■ WHAT THE TASK ASKS ■
Below are some records. Print exactly the lines between the one holding "[Tweet ini] (53, 51)" and the one holding "[Facebook] (31, 353)", inclusive, and nothing else.
══ PROVIDED RECORDS
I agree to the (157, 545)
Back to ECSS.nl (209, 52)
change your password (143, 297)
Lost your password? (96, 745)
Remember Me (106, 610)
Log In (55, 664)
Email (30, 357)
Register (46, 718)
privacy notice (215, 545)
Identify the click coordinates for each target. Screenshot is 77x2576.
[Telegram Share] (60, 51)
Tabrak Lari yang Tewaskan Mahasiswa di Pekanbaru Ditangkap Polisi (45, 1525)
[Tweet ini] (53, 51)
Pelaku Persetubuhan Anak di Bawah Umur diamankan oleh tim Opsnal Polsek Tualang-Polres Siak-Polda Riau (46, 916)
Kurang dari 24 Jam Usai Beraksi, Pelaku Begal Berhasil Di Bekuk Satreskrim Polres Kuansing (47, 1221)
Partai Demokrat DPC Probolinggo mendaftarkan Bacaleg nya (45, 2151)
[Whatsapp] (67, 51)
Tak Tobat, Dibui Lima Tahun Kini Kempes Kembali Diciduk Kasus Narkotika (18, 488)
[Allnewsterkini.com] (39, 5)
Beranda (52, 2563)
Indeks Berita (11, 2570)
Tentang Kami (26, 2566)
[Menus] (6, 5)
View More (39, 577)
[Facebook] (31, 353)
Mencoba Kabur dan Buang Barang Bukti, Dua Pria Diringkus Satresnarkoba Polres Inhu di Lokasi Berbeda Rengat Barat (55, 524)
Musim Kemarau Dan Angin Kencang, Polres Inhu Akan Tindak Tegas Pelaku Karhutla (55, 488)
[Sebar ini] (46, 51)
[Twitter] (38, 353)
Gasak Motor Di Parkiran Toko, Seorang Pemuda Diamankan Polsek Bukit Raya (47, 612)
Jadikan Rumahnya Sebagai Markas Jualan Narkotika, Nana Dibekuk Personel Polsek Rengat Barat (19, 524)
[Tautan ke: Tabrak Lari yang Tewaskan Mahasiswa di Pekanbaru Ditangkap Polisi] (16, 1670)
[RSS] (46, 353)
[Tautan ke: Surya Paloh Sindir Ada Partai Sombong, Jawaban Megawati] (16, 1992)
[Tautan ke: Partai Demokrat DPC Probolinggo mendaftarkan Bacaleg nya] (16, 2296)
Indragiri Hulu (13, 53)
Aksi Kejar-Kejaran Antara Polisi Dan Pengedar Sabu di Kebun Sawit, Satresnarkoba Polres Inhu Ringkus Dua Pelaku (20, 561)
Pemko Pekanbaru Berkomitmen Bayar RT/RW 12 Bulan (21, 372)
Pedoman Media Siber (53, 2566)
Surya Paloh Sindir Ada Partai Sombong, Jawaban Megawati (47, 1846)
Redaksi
════
■ SOLUTION FOR THIS TASK ■
[Tweet ini] (53, 51)
Pelaku Persetubuhan Anak di Bawah Umur diamankan oleh tim Opsnal Polsek Tualang-Polres Siak-Polda Riau (46, 916)
Kurang dari 24 Jam Usai Beraksi, Pelaku Begal Berhasil Di Bekuk Satreskrim Polres Kuansing (47, 1221)
Partai Demokrat DPC Probolinggo mendaftarkan Bacaleg nya (45, 2151)
[Whatsapp] (67, 51)
Tak Tobat, Dibui Lima Tahun Kini Kempes Kembali Diciduk Kasus Narkotika (18, 488)
[Allnewsterkini.com] (39, 5)
Beranda (52, 2563)
Indeks Berita (11, 2570)
Tentang Kami (26, 2566)
[Menus] (6, 5)
View More (39, 577)
[Facebook] (31, 353)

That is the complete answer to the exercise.